COMPLETE THE FOLLOWING -
A - Decide whether each statement agrees with the numeris excerpt: (i) Brent's method serves bracketed scalar root finding; (ii) the Levenberg-Marquardt function is the QR-based least-squares solver; (iii) the IIR filters can be used without enabling any feature. For each, answer yes or no and quote the words of the excerpt that decide it.
B - Recast the paragraph of the numeris excerpt that begins "Biquad cascade IIR filters" as a short list, keeping its main facts.
C - Continue the numeris excerpt on solvers and IIR filters, picking up right after its final line.

Algorithm	Function	Use case
Brent's method	`brent`	Bracketed scalar root finding
Newton's method	`newton_1d`	Scalar root finding with derivative
BFGS	`minimize_bfgs`	Unconstrained minimization
Gauss-Newton	`least_squares_gn`	Nonlinear least squares (QR-based)
Levenberg-Marquardt	`least_squares_lm`	Nonlinear least squares (damped)

Finite-difference utilities: finite_difference_gradient and finite_difference_jacobian for when analytical derivatives aren't available.

Digital IIR filters

Biquad cascade IIR filters with Butterworth and Chebyshev Type I design (requires control feature):

[dependencies]
numeris = { version = "0.1", features = ["control"] }

use numeris::control::{butterworth_lowpass, chebyshev1_lowpass, BiquadCascade};

// 4th-order Butterworth lowpass at 1 kHz, 8 kHz sample rate (N=2 biquad sections)

PROVIDED DATA -
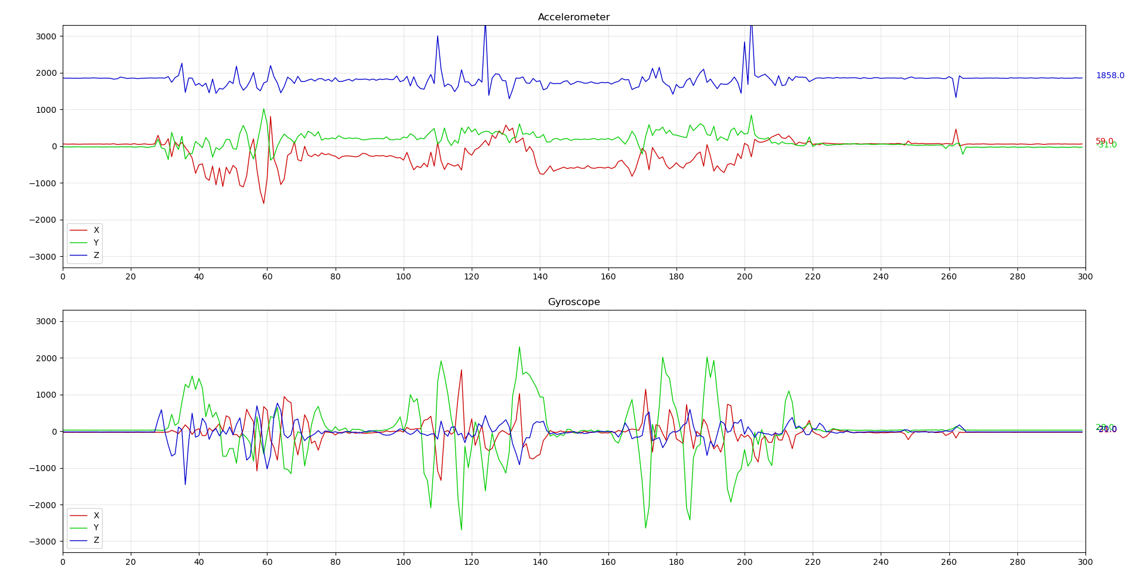Viewport: 1144px width, 575px height.
Task: Click the blue 1858.0 value label
Action: pyautogui.click(x=1109, y=76)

ANSWERS TO EACH TASK -
A -
(i) Yes: "Brent's method	`brent`	Bracketed scalar root finding"
(ii) No: "Levenberg-Marquardt	`least_squares_lm`	Nonlinear least squares (damped)"
(iii) No: "requires control feature"

B -
- Filter type: biquad cascade IIR
- Design methods: Butterworth and Chebyshev Type I
- Requirement: the control feature must be enabled

C -
let mut lpf: BiquadCascade<f64, 2> = butterworth_lowpass(4, 1000.0, 8000.0).unwrap();
let y = lpf.tick(1.0); // filter one sample

// Bulk processing
let input = [1.0, 0.5, -0.3, 0.8];
let mut output = [0.0; 4];
lpf.reset();
lpf.process(&input, &mut output);

// Chebyshev Type I: steeper rolloff with 1 dB passband ripple
let mut cheb: BiquadCascade<f64, 2> = chebyshev1_lowpass(4, 1.0, 1000.0, 8000.0).unwrap();

Design	Lowpass	Highpass
Butterworth	`butterworth_lowpass`	`butterworth_highpass`
Chebyshev Type I	`chebyshev1_lowpass`	`chebyshev1_highpass`

All filters are no-std compatible, use no complex number arithmetic, and work with both f32 and f64.

PID controller

Discrete-time PID controller with trapezoidal integration, derivative-on-measurement (no derivative kick), optional derivative low-pass filter, and anti-windup via back-calculation:

use numeris::control::Pid;

// PID controller at 1 kHz with output clamping
let mut pid = Pid::new(2.0_f64, 0.5, 0.1, 0.001)
    .with_output_limits(-10.0, 10.0)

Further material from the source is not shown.